» READING TEXT
━━━━━━━━

This is especially a problem for the UK, whose standing army is now its smallest since the Napoleonic Wars, comprising around 80,000 personnel. As a result of budget cuts under austerity, the headcount of the British army has been cut by around a fifth since 2012. If reservists were to be called up, that capacity would be increased, but at the cost of pulling people away from their civilian jobs, many of which are required in the fight against coronavirus, Watling says.

[See also: Jeremy Cliffe on why Germany’s long-admired Covid response is in trouble]

An army’s small size is not necessarily a drag on its effectiveness in terms of national security – small, professionalised forces have long been known to be more formidable on the battlefield than large, badly trained conscript armies – but it does limit the possibilities to redeploy large numbers of personnel on the home front in a domestic emergency.

But for countries with standing armies with more spare capacity, including Italy, Germany and Greece, the military is able to lend spare manpower to logistical tasks, including administering vaccinations. In Germany, the Bundeswehr has deployed 20,000 troops to help with vaccinations, its largest deployment on home soil in almost 20 years. In Switzerland, one of the only European countries to maintain a conscription army, some cantons are locked in conflict with the federal government after requesting that troops help administer vaccines as well as distribute them.

European armies also have relatively few foreign commitments at present, meaning resources are not as stretched as they might have been had this crisis occurred in the early 2000s, when Nato troops were deployed in the Balkans and Afghanistan.

The coronavirus crisis could prompt a rethinking of the wisdom of keeping standing armies as small as possible. “One of the challenges in the future, throughout the Nato countries, is going to be to achieve a better balance between low-tech and high-tech [personnel],” Shea told me, citing building field hospitals at speed and fighting cyber-warfare as examples.

━━━━━━━━

» LISTED ENTRIES
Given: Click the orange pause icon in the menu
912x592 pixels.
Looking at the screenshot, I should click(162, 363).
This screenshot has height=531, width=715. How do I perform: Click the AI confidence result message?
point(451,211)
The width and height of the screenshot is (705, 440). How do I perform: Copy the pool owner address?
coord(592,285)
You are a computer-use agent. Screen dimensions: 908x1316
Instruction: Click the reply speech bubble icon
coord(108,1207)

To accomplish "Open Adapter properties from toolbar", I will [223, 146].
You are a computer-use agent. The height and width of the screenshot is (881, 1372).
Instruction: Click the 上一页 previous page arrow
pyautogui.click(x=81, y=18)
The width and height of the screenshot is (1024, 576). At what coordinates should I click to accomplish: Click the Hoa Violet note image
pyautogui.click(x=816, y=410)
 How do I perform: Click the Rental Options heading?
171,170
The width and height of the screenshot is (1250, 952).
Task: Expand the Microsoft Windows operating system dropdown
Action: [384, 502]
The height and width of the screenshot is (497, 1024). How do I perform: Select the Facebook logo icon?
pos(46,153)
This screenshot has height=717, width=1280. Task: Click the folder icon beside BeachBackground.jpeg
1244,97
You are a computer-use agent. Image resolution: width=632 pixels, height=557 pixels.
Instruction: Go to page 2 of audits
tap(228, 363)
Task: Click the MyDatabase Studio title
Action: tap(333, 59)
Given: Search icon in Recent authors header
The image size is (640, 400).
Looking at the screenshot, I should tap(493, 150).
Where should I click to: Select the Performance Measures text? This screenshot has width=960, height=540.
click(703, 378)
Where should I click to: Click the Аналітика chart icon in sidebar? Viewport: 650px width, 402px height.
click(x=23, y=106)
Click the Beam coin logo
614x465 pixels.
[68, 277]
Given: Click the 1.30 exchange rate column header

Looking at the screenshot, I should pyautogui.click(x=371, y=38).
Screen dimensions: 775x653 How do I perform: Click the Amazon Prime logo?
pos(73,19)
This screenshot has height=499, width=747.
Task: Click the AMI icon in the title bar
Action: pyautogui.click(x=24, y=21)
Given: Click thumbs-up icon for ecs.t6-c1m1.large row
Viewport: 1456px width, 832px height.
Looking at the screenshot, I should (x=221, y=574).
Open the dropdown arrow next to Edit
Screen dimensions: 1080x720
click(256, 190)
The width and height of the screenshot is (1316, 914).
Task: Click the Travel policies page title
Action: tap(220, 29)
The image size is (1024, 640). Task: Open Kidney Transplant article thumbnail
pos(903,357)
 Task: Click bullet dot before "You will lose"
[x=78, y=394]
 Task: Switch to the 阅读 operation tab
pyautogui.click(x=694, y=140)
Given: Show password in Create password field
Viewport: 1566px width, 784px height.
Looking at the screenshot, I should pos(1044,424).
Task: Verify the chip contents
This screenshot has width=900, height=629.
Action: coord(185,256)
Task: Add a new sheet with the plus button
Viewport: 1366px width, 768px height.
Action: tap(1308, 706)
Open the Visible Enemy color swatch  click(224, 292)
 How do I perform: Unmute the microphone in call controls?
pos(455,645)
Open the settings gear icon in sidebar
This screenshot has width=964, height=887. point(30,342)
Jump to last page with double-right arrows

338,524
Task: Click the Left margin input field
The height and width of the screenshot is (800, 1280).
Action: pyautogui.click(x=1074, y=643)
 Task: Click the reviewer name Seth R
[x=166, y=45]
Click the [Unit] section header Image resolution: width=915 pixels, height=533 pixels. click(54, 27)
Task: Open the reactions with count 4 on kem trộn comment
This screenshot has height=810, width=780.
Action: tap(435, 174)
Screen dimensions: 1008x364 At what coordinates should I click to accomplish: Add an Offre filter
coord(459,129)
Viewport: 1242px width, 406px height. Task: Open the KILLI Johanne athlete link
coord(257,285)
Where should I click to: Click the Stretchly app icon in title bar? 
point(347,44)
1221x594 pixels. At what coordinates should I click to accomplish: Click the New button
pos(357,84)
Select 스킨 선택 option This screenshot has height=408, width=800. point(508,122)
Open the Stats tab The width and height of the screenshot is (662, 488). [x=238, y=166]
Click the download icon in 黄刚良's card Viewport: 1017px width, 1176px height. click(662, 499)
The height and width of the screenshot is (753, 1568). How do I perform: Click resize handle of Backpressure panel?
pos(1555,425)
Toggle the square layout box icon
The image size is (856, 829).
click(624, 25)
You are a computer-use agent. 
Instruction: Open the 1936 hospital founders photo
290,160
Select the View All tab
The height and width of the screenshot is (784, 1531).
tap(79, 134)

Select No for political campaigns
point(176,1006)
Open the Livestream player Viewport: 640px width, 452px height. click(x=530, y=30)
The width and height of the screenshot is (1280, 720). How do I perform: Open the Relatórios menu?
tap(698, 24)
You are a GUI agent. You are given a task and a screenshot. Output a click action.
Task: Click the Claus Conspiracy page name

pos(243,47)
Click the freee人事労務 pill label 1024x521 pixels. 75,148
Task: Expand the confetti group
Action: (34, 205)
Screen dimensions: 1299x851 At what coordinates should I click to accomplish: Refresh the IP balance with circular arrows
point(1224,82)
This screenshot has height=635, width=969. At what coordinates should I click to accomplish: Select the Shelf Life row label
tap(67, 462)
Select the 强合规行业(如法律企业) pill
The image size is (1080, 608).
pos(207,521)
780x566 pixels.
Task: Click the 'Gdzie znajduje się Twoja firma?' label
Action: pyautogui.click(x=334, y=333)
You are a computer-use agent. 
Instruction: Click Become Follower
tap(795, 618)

━━━━━━━━

» TASKS AND EXERCISES
A - Answer these questions from the text on armies and the coronavirus crisis:
(i) About how many personnel make up the UK's standing army?
(ii) How many troops has the Bundeswehr deployed to help with vaccinations?
(iii) What examples does Shea cite when speaking of the balance between low-tech and high-tech personnel?
B - Carry on the text on armies and the coronavirus crisis from the point where it stops.

» SOLVED PROBLEMS
A -
(i) Around 80,000.
(ii) 20,000.
(iii) Building field hospitals at speed and fighting cyber-warfare.

B -
“We may need to go into Afghanistan again tomorrow, but we also need to be mindful that we’re more likely to be sucked into these homeland security tasks, dealing with shocks that are becoming more frequent [such as climate change-related disasters],” Shea added.

The role militaries might be called upon to play during the vaccination programme raises a broader question about their place in European countries, some of which have historically been wary of military interference in the civilian sphere. “There is a healthy scepticism towards using the German Bundeswehr for tasks that police could do, though under [the current German defence minister] Annegret Kramp-Karrenbauer and [the former German defence minister] Ursula von der Leyen before her, there have been attempts to rehabilitate the standing of the army in society,” Sophia Besch, a research fellow at the Centre for European Reform, a think tank, told me.

All around Berlin, including the boroughs that had initially resisted assistance from the military, soldiers are now helping with coronavirus-related tasks, including vaccinations. If coronavirus is a war, even the anti-militaristic left is coming to terms with the fact that fighting it might require calling in the troops.